_What the exercise asks_
Which lines of the entries contain the word "University"? Please list them.

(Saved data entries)
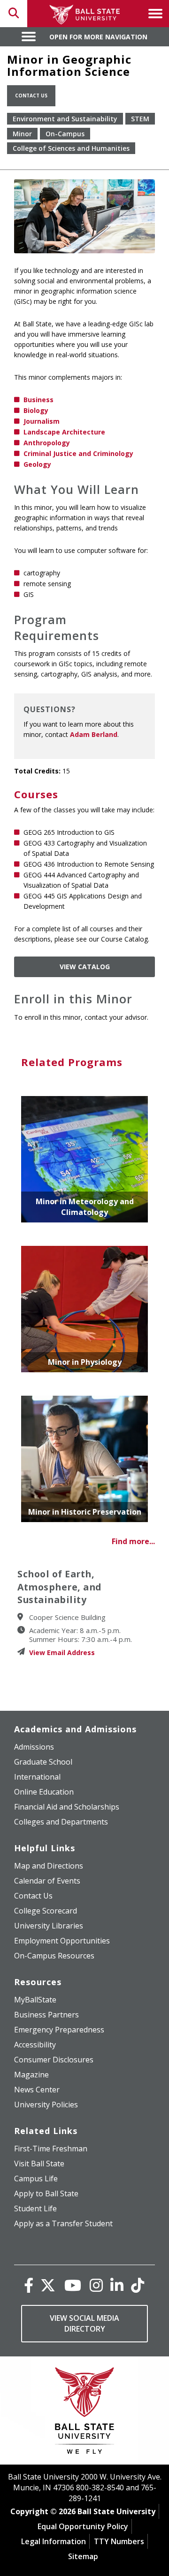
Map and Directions (48, 1866)
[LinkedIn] (116, 2285)
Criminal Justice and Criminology (78, 453)
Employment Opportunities (62, 1941)
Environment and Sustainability (65, 118)
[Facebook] (28, 2285)
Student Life (35, 2208)
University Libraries (48, 1926)
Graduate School (43, 1762)
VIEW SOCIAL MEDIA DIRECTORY (84, 2323)
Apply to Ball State (46, 2193)
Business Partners (46, 2014)
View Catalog (85, 966)
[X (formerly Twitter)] (47, 2285)
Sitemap (83, 2556)
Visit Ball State (39, 2163)
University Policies (46, 2104)
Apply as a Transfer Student (63, 2223)
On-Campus (65, 133)
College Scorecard (45, 1911)
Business (38, 399)
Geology (37, 464)
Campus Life (36, 2178)
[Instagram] (96, 2285)
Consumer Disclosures (53, 2059)
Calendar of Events (47, 1881)
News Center (37, 2089)
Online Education (44, 1792)
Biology (35, 410)
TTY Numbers (119, 2541)
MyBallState (35, 2000)
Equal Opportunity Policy (83, 2526)
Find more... (133, 1541)
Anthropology (46, 442)
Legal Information (53, 2541)
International (37, 1777)
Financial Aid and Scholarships (66, 1807)
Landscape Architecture (64, 431)
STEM (140, 118)
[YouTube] (72, 2285)
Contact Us (31, 95)
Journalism (41, 421)
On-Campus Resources (54, 1955)
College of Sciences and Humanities (71, 148)
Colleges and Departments (61, 1822)
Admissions (34, 1747)
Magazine (31, 2074)
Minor (22, 133)
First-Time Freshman (50, 2148)
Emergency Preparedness (59, 2029)
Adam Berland (93, 734)
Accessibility (35, 2044)
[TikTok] (137, 2285)
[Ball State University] (85, 2413)
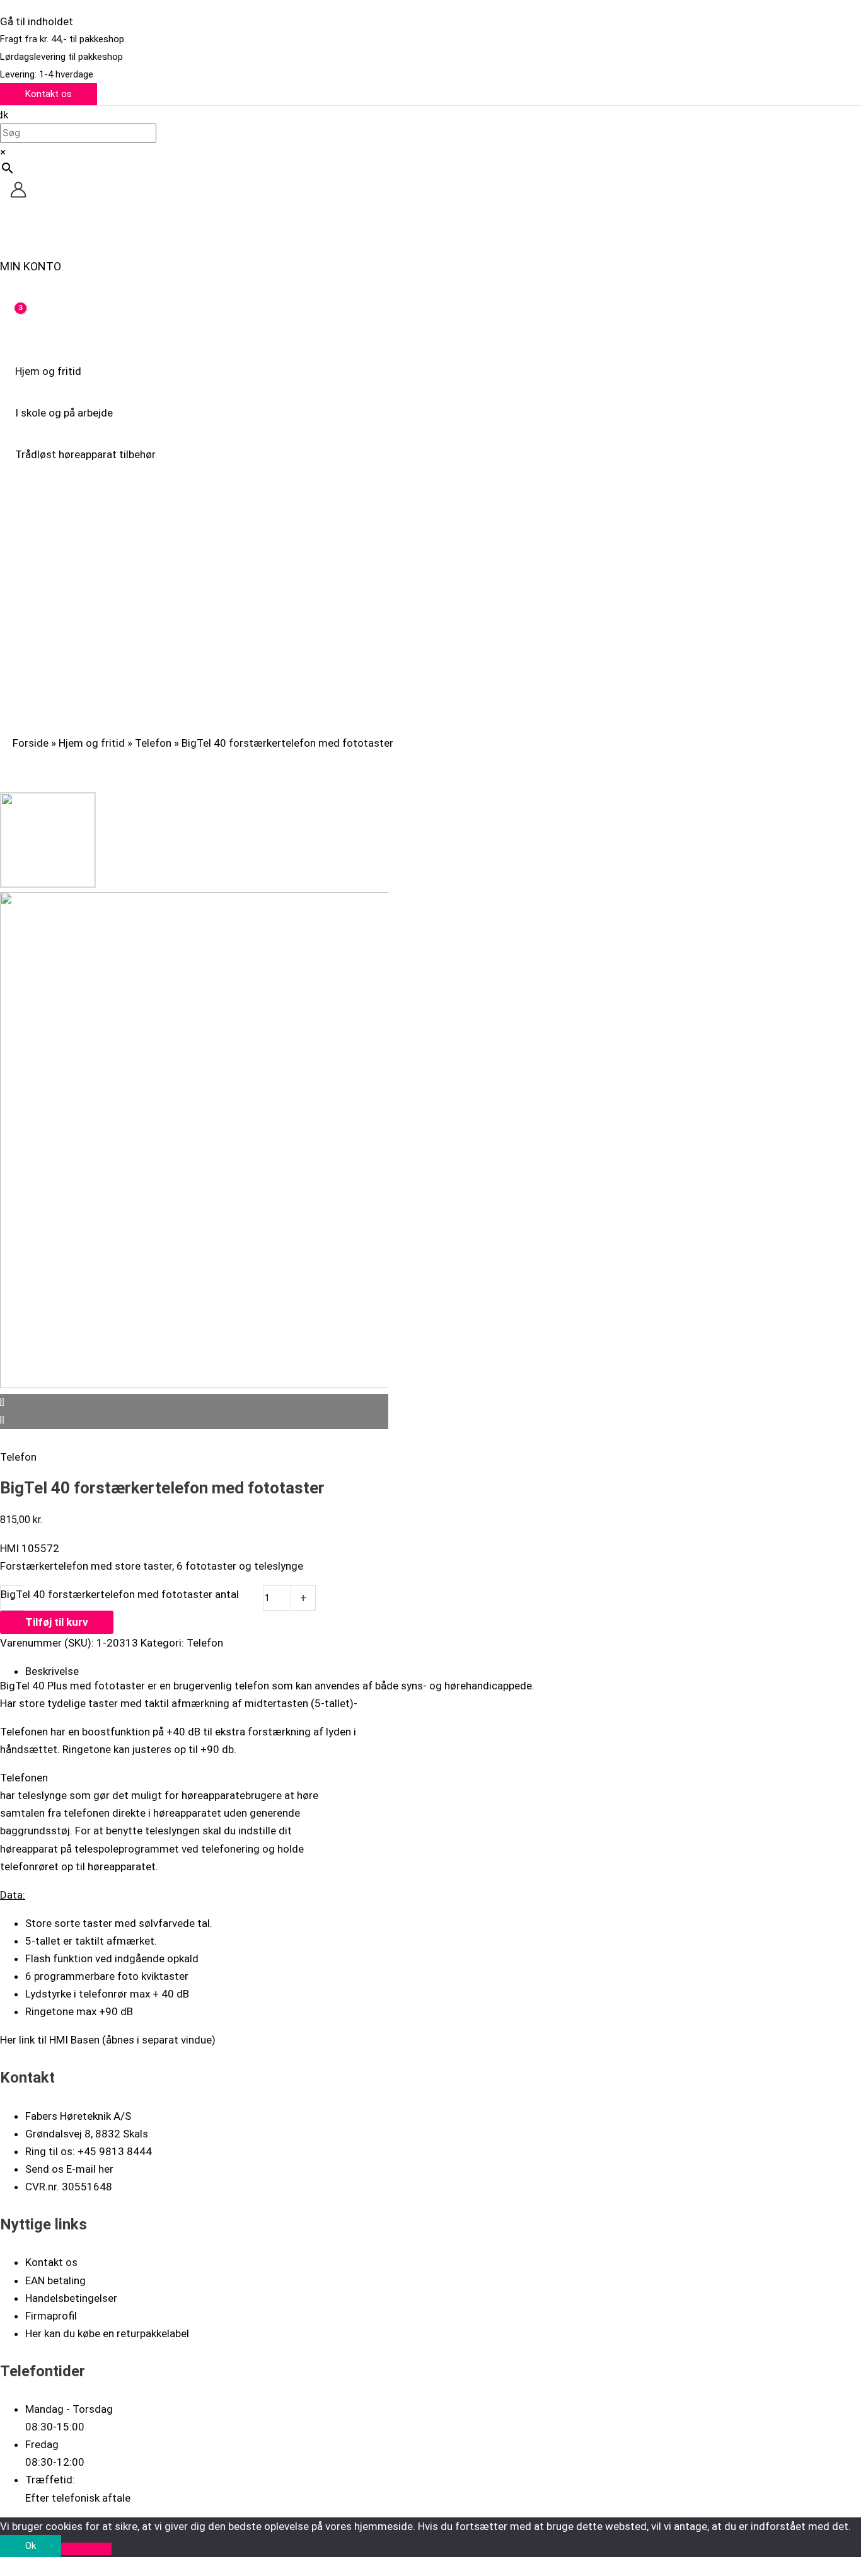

_Your solution_
University Libraries (48, 1926)
University Policies (46, 2104)
[Ball State University] (85, 2413)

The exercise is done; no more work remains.